La monja, que delante de un anciano capuchino había estudiado todas las acciones y palabras, en cuanto se quedó mano a mano con una pobre aldeana, muchacha sin experiencia ni conocimiento del mundo, no puso ya el mayor cuidado en contenerse, y sus discusiones llegaron a ser al último tan extrañas, que en vez de trasladarlas, creemos más oportuno relatar sucintamente su historia, esto es, lo que basta para que se comprenda la razón de cierto carácter misterioso que hemos notado en ella, y los motivos de su conducta en los hechos que tendremos que referir en adelante.
Era ésta la hija menor del príncipe de***, magnate de Milán, y uno de los más ricos de aquella ciudad; pero por el exagerado concepto de su calidad, consideraba sus riquezas apenas suficientes para sostener el decoro de su casa, y su grande empeño era el de conservarlas perpetuamente reunidas en el estado en que se hallaban entonces. No consta por la historia cuántos hijos tenía; sólo resulta que había destinado al claustro a todos los segundos de ambos sexos, para que los bienes recayesen sin disminución en el primogénito que había de perpetuar el nombre de la familia, esto es, engendrar hijos para sacrificarlos luego de la misma manera con vocación o sin ella.

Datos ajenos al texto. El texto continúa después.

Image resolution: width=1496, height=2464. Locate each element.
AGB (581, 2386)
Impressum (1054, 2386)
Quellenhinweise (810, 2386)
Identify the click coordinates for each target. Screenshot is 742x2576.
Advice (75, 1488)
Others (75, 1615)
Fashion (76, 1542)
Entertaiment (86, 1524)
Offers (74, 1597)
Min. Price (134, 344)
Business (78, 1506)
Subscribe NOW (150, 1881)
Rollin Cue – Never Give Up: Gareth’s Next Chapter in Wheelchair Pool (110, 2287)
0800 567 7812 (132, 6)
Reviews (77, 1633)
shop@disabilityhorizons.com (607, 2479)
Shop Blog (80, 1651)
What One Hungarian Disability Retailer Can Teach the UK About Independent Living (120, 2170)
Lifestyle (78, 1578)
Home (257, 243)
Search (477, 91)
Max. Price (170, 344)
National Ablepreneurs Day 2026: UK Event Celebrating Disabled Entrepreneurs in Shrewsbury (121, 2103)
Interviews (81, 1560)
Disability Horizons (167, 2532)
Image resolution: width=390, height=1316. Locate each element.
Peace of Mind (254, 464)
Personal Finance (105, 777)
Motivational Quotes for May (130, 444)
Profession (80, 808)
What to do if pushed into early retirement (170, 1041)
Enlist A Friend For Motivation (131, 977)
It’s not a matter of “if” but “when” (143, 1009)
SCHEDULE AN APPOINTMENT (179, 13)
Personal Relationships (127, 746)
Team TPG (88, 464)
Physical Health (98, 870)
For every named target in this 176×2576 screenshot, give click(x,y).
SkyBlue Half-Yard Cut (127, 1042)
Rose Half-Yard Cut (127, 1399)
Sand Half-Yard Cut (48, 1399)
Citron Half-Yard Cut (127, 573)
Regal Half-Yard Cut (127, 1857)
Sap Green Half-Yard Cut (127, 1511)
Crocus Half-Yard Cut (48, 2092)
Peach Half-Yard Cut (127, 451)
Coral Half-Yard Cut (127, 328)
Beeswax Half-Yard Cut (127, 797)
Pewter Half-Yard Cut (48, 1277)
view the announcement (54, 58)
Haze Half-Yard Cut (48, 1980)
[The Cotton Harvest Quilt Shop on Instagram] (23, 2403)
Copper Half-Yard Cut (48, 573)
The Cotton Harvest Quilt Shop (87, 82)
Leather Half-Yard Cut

El hijo de que hablamos aún no había salido del vientre de su madre, cuando ya su suerte estaba echada para siempre; sólo faltaba decidir si sería fraile o monja, porque para esto se necesitaba su presencia. Cuando salió a luz, queriendo el príncipe su padre ponerle un nombre que despertase la idea del claustro y fuese de una santa de ilustre prosapia, la llamó Gertrudis. Los primeros juguetes que se pusieron en sus manos fueron muñecas vestidas de monjas, y estampas de monjas, encargándole siempre que las cuidase mucho. Cuando el príncipe, la princesa o el heredero, que era el único de los varones que se criaba en casa, querían alabar la bella presencia de la niña, no hallaban mejor modo de expresarse que el decir: «¡Qué hermosa abadesa!» Pero ninguno jamás le dijo: tú debes ser monja, porque era cosa ya decidida y tocada sólo por incidente todas las veces que se hablaba de su destino futuro. Si alguna vez la niña Gertrudis cometía algún acto de orgullo a que propendía su carácter dominante y altivo: «Eres todavía demasiado niña, le decían; cuando seas abadesa, entonces mandarás a zapatazos.» Cuando otras veces el príncipe la reprendía por ciertos modales algo libres, que igualmente solían ser de su gusto: «Ea, le decía, ésos no son modales de una niña de tu clase; si quieres que algún día te respeten como conviene, acostúmbrate desde ahora a guardar más decoro; acuérdate que en todos los casos debes ser siempre la primera del convento, porque la sangre debe distinguirse donde quiera.»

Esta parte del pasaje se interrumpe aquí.